I haven’t consumed a book this fast since, well, Ruth Reichl’s Garlic and Sapphires.
Comfort Me with Apples is a much more personal, less food-centric memoir than Garlic and Sapphires. Tracing the manner in which she and her first husband drifted apart, her enlightening, almost other-worldly journeys to Europe and Asia, and her developing relationship with the man who would become her second husband, I admire Reichl’s penchant for detail and confessional honesty. Her words, if I am allowed to say this, are so unexpected from a “food writer”, which is one of the reasons why her compositional risk-taking is so refreshing.
Though Comfort Me is without the theatrical antics of Garlic‘s invented personalities, I enjoyed this book more. Being a part of her world, even as a mere reader, is addictive (Tender at the Bone is on request as we speak).
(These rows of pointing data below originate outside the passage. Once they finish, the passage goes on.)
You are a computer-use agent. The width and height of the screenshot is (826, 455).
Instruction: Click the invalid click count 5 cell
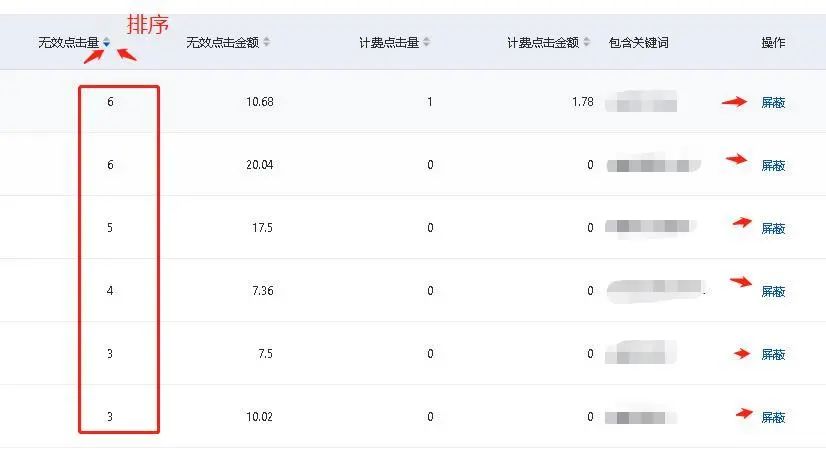point(110,228)
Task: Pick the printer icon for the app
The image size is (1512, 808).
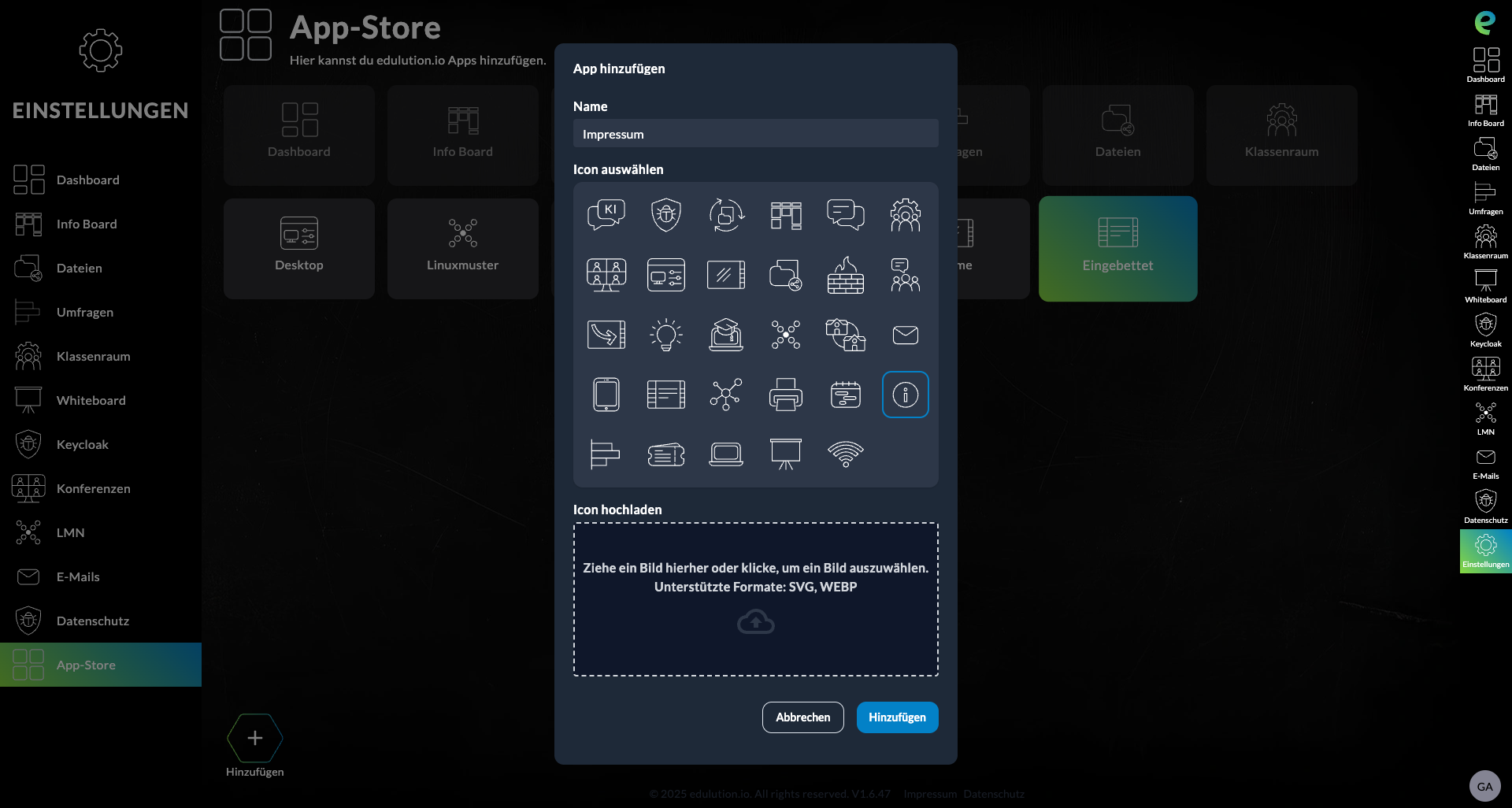Action: [786, 395]
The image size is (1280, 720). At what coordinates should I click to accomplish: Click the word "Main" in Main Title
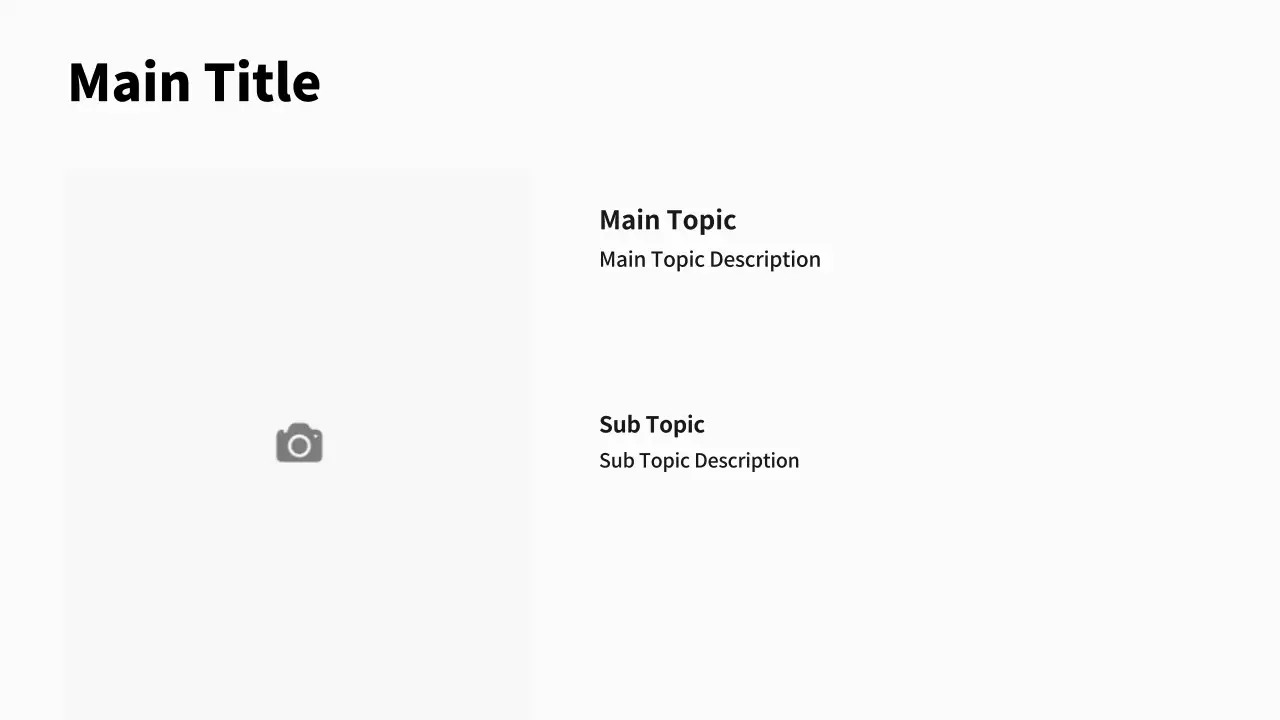129,82
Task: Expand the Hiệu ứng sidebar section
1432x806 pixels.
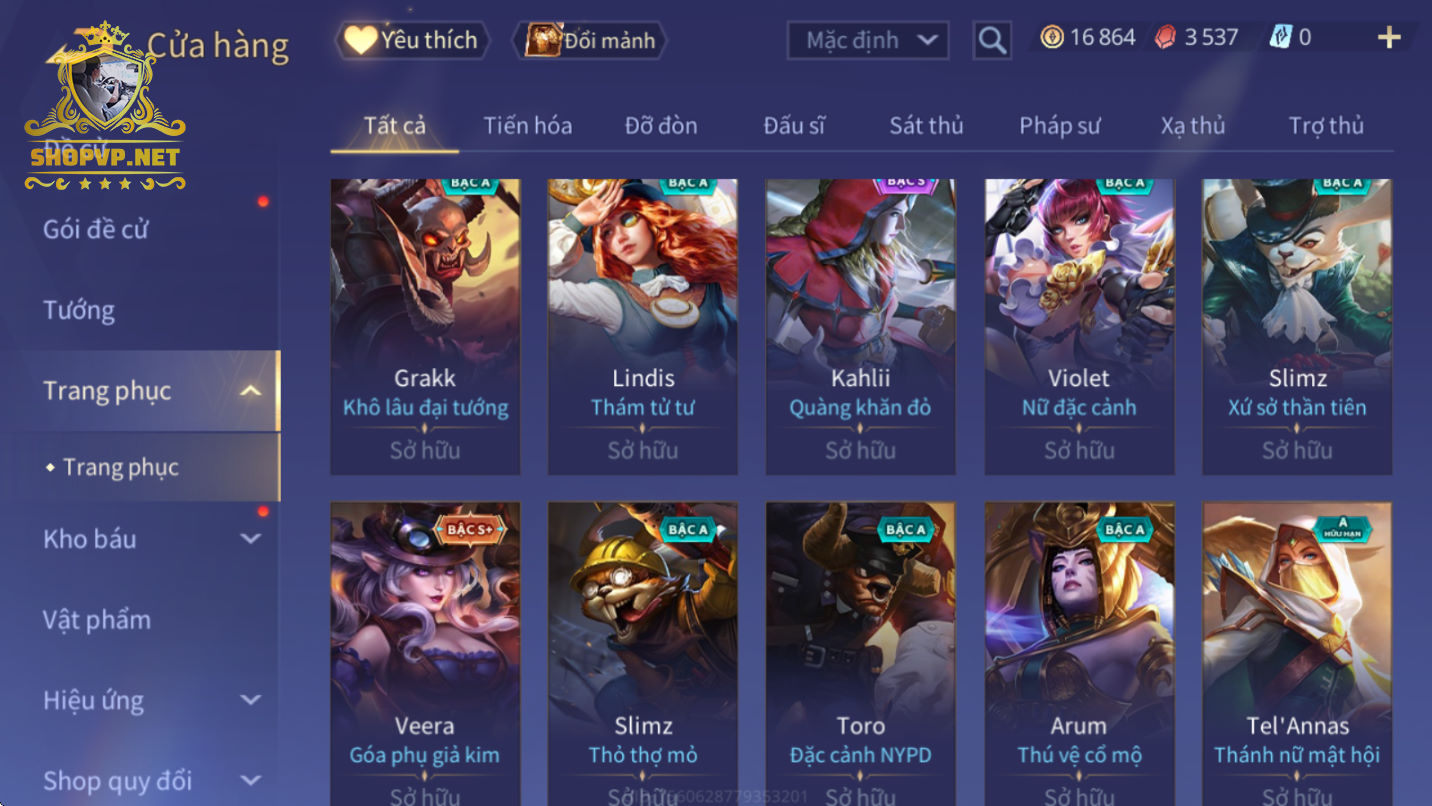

The recipes in this text are great as well, and it won’t be long before I give her version of mushroom soup, or Danny’s lemon pasta, a spin.
I continue to go back to her line which addresses A.J. Liebling’s quote: “The primary requisite for writing well about food is a good appetite.” Reichl’s response:
“Liebling was wrong. Appetite is not enough. And knowledge is not sufficient. You can be a decent critic if you know about food, but to be a really good one you need to know about life. It took the next few years to teach me that. You’ll see.”
Comfort Me with Apples exemplifies the notion that one’s life can be better than fiction. You’ll just have to read it to find out how much better.